Vous avez dit paix en entreprise ?

Une session de formation à la pratique de la médiation bouclée samedi à Douala. En milieu de semaine dernière, deux blocs d’actionnaires d’une entreprise faisant dans les relations humaines se sont retrouvés devant une instance d’arbitrage à Douala. Verdict, la nomination d’un administrateur provisoire.

« Cette décision n’a arrangé aucune des deux parties. Elles auraient mieux fait de recourir à un médiateur », explique Olivier Cuperlier, avocat français. Encore aurait-il fallu que ces actionnaires sussent de quoi il s’agit.

De fait, Me Cuperlier, comme plusieurs autres formateurs, dont Me Ada Nnengue, ont bouclé samedi un atelier de formation à la pratique de la médiation.
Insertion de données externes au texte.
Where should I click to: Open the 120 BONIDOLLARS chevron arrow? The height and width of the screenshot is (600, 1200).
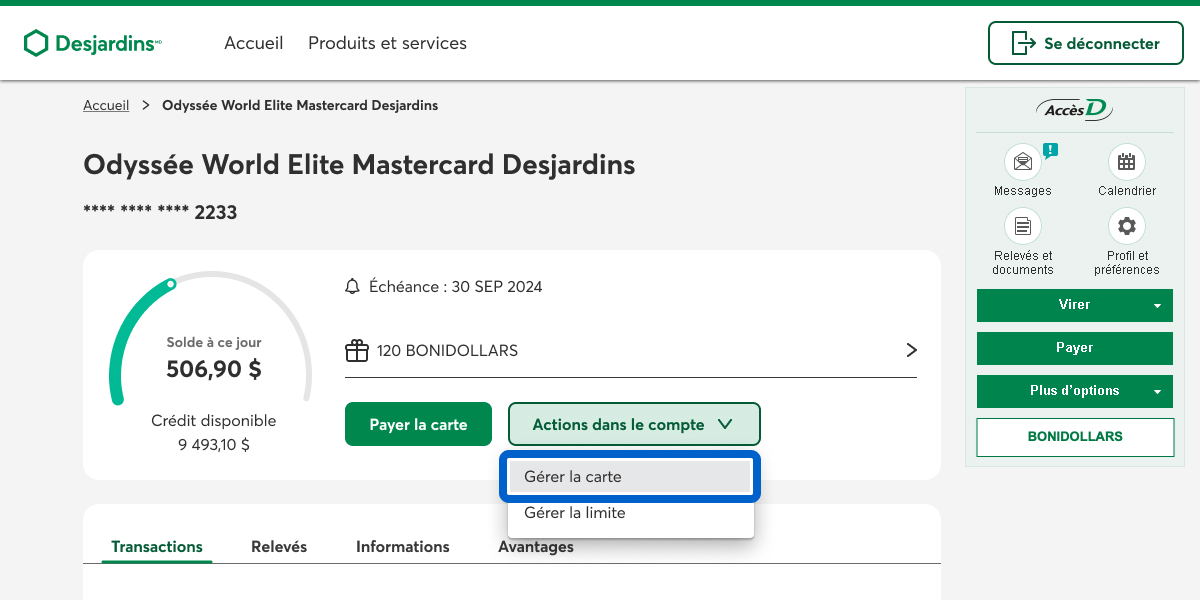910,350
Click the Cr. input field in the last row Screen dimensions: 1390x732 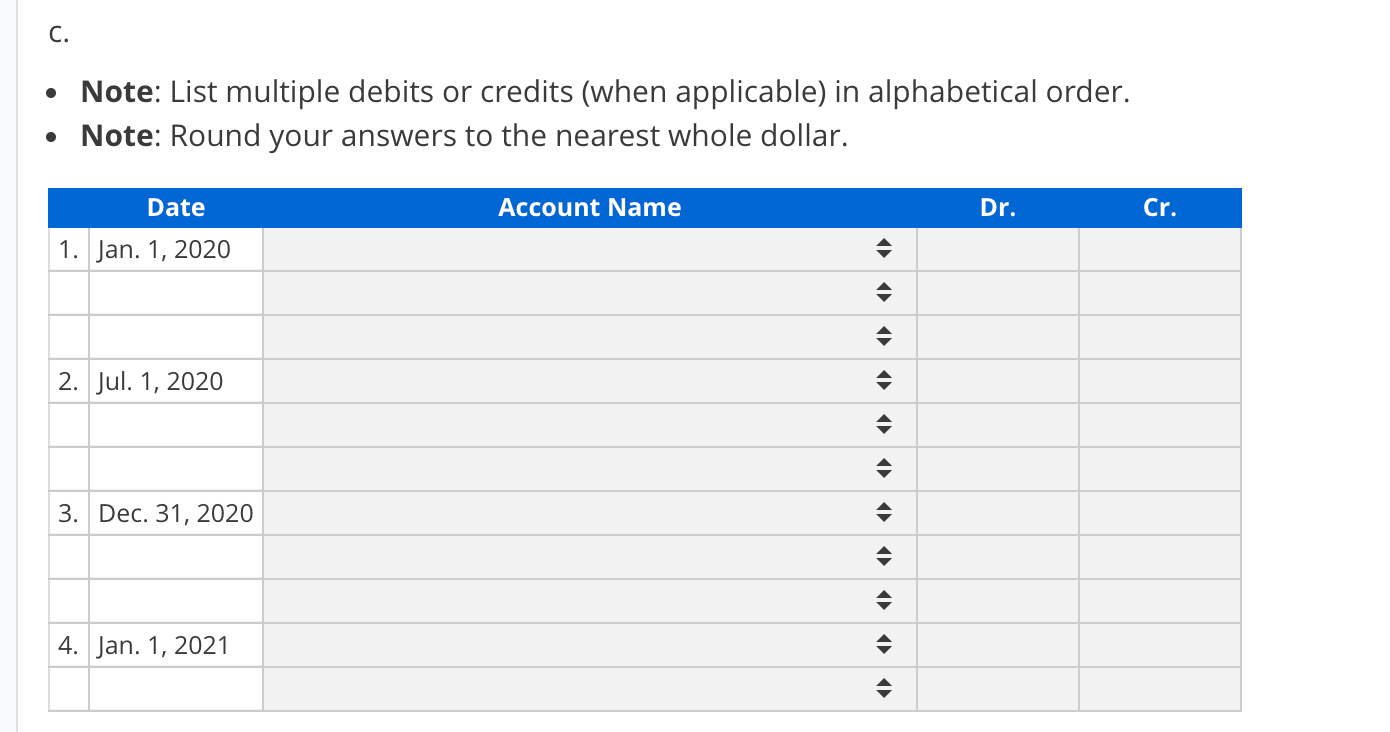pyautogui.click(x=1160, y=688)
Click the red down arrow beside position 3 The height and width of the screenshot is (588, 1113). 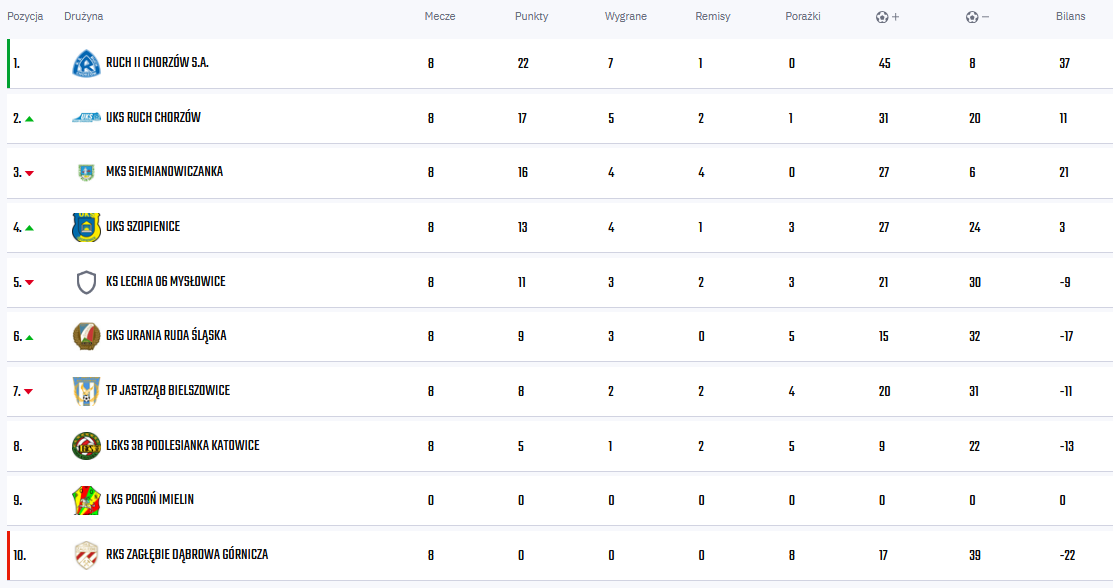(x=29, y=173)
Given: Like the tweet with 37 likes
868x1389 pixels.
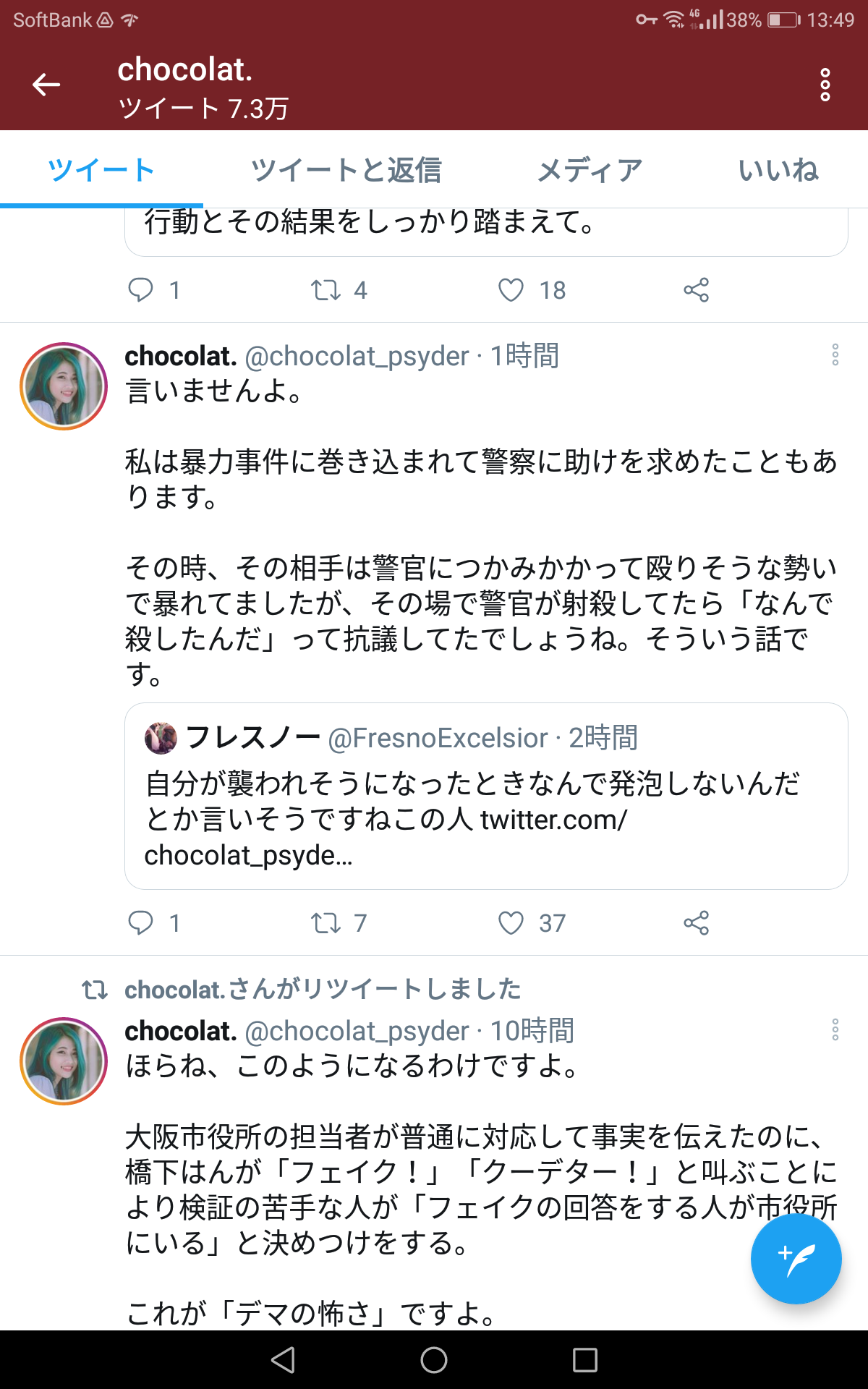Looking at the screenshot, I should click(511, 923).
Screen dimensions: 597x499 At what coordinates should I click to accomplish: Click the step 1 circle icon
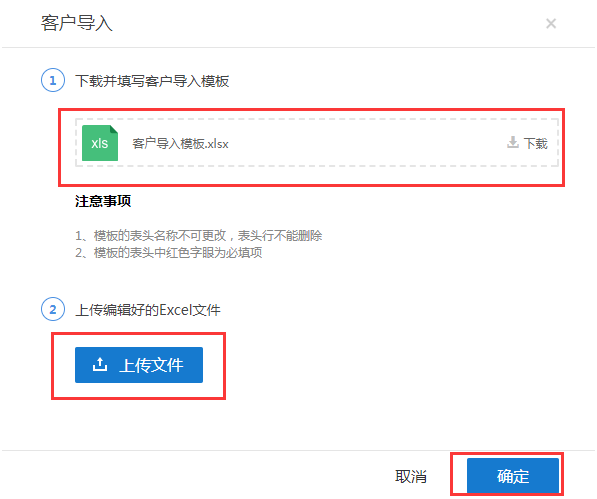coord(53,80)
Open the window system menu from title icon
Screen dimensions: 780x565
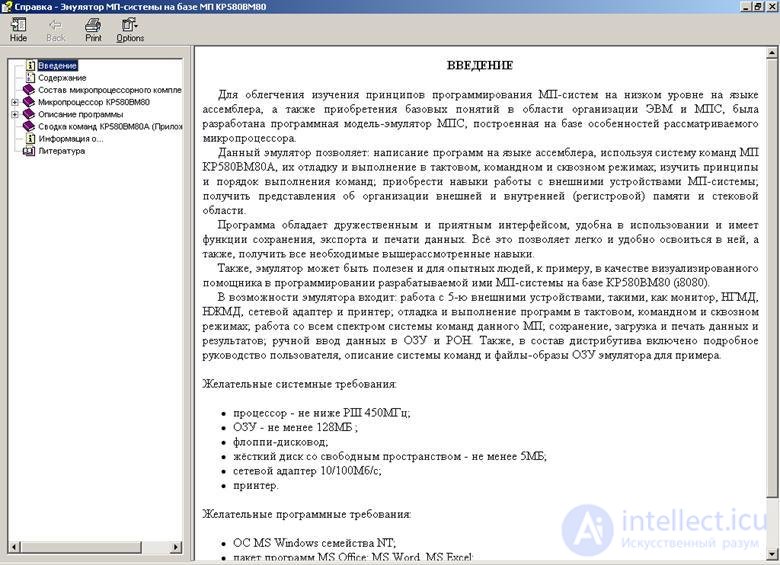[7, 6]
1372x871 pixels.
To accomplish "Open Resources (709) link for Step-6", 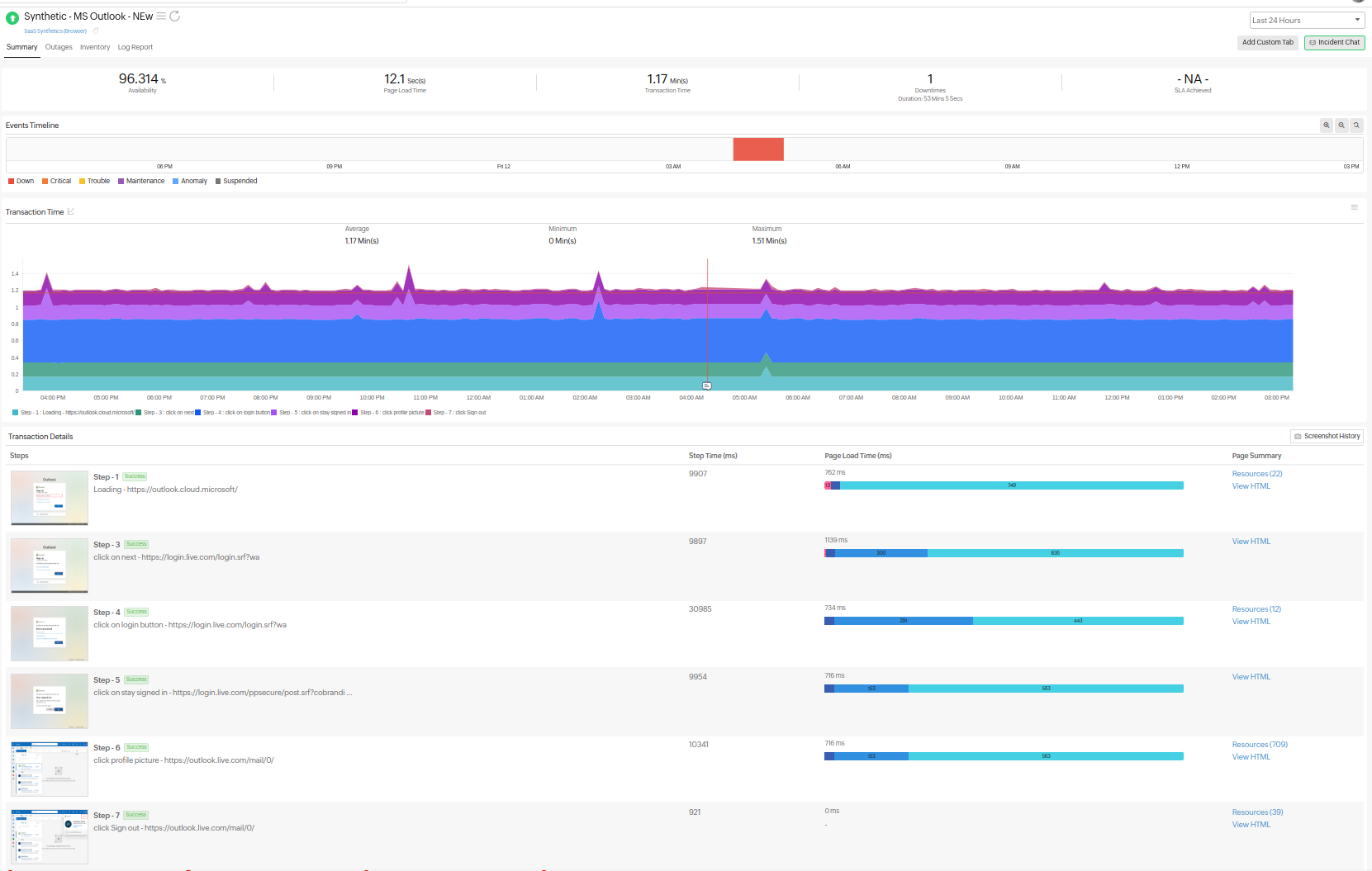I will pos(1260,745).
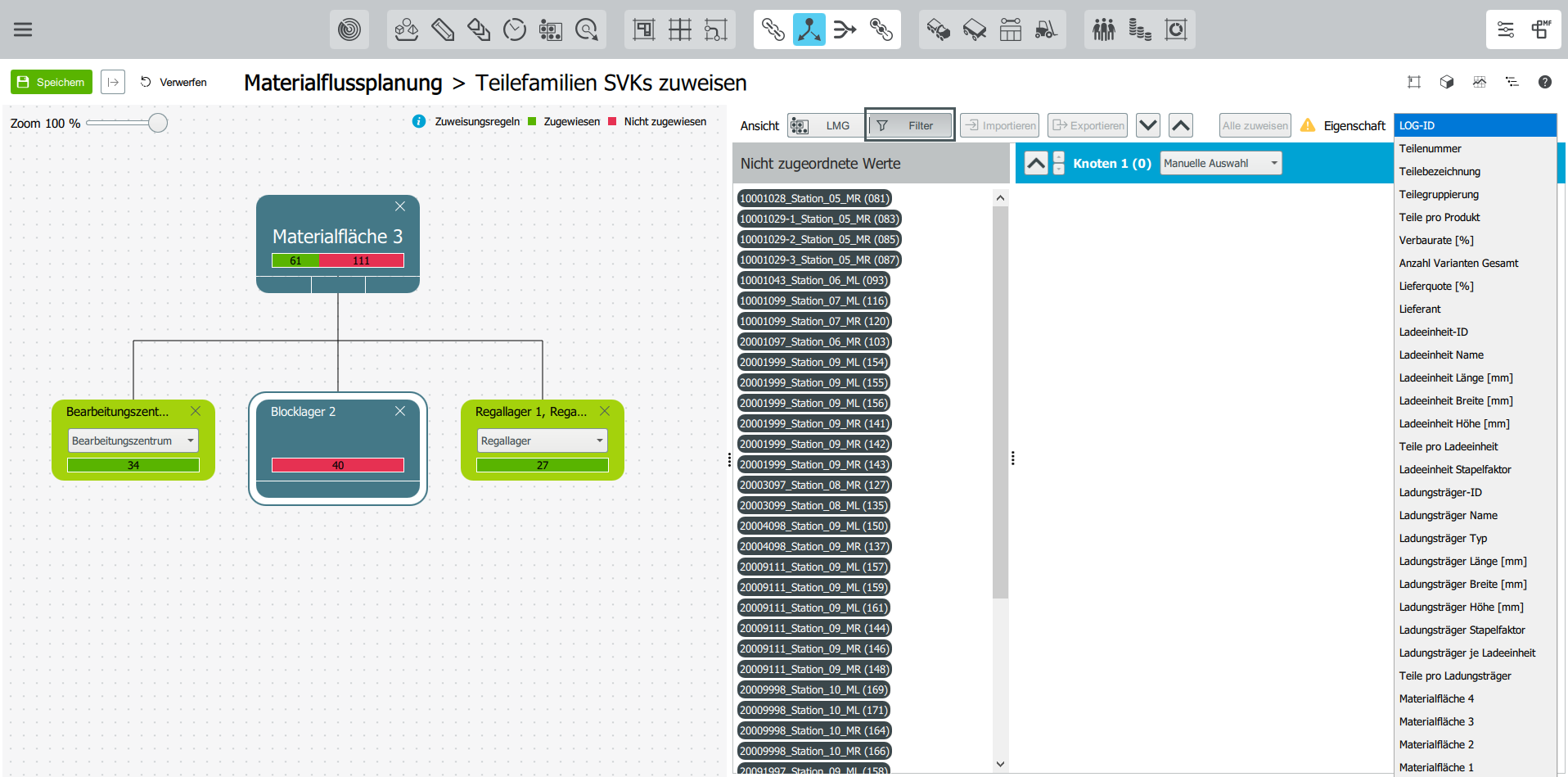Select value 10001028_Station_05_MR (081)
This screenshot has width=1568, height=777.
[813, 198]
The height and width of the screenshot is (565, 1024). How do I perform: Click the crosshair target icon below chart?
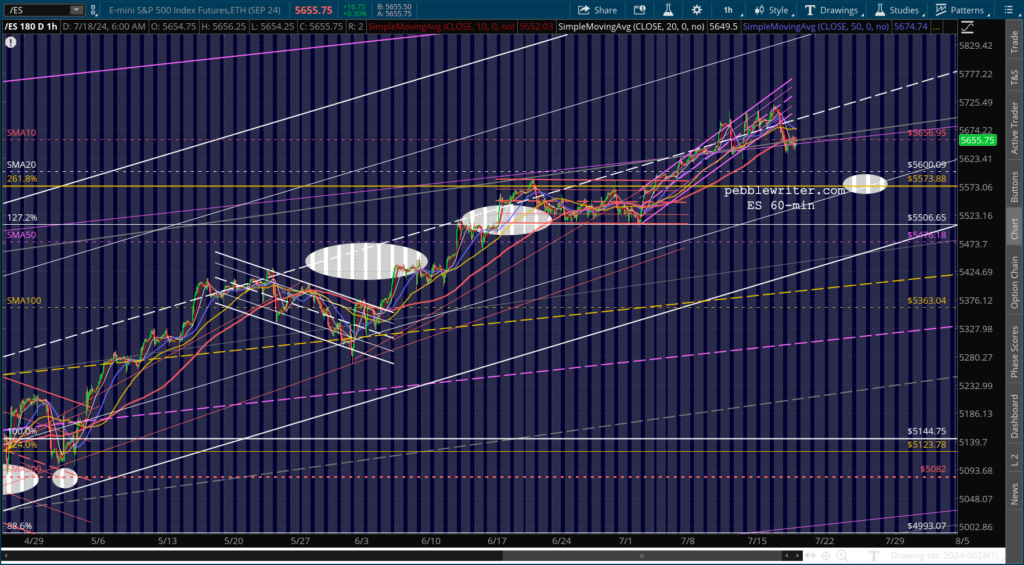point(825,556)
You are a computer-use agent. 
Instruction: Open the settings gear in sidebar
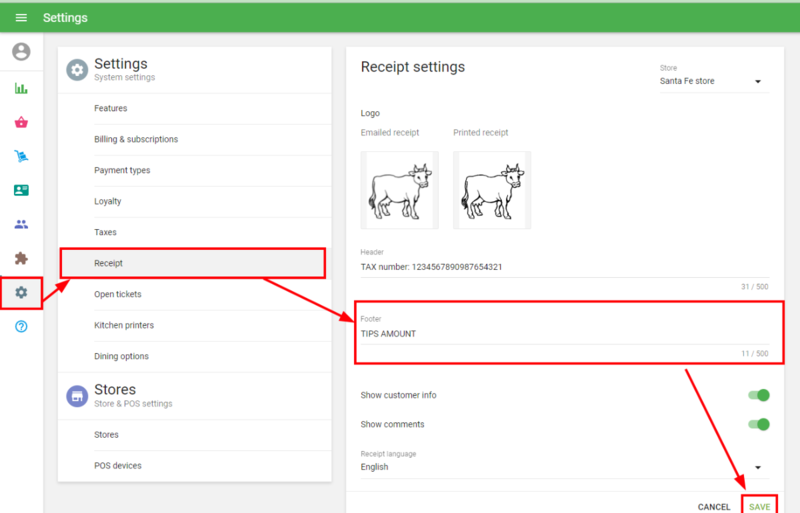point(21,292)
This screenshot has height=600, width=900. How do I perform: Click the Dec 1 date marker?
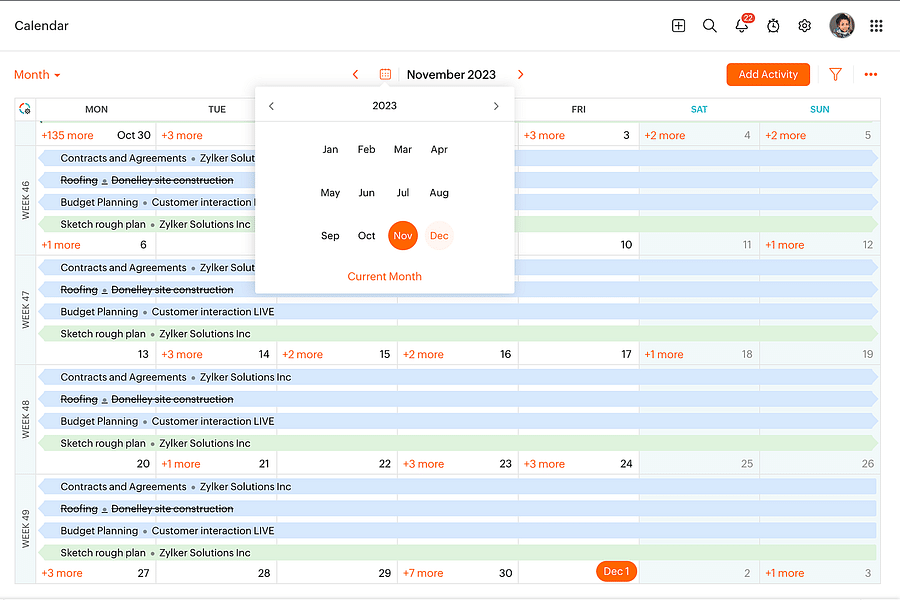616,571
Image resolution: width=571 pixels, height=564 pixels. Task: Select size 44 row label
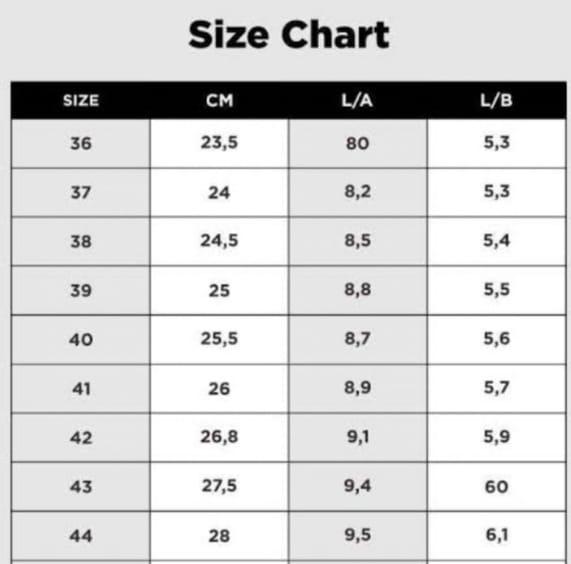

Entendez ici l’art de résoudre des conflits à l’intérieur d’une entreprise, ou entre deux entreprises.

« La médiation ne tranche pas en faveur d’une partie, mais débouche sur un accord commun. Il n’y a pas de perdant, contrairement au tribunal. Il n’y a pas de décision, mais un contrat », précise Me Cuperlier.

Le métier se fraie encore un chemin au Cameroun : vingt personnes prenaient part à la session de formation qui s’achevait samedi, parmi lesquelles un magistrat de la Cour suprême, des avocats, un sous-préfet et deux directeurs de ressources humaines…

Cette formation, dont la partie théorique avait eu lieu en mars dernier, s’est déroulée au Centre professionnel de médiation et de formation à la médiation, à la négociation et au droit Ohada au Cameroun (Cepfomen), non loin du siège du Gicam à Bonanjo.

En octobre prochain, cet institut devrait livrer sa première promotion de médiateurs  qui auront au préalable passé un examen et soutenu un mémoire.

« C’est une formation complémentaire à mes connaissances d’avocat, indique Me Charlotte Tchakounté, apprenante. Elle me sort du cadre contentieux pour me pousser vers un cadre de paix, qui aboutit à deux gagnants », ajoute-t-elle.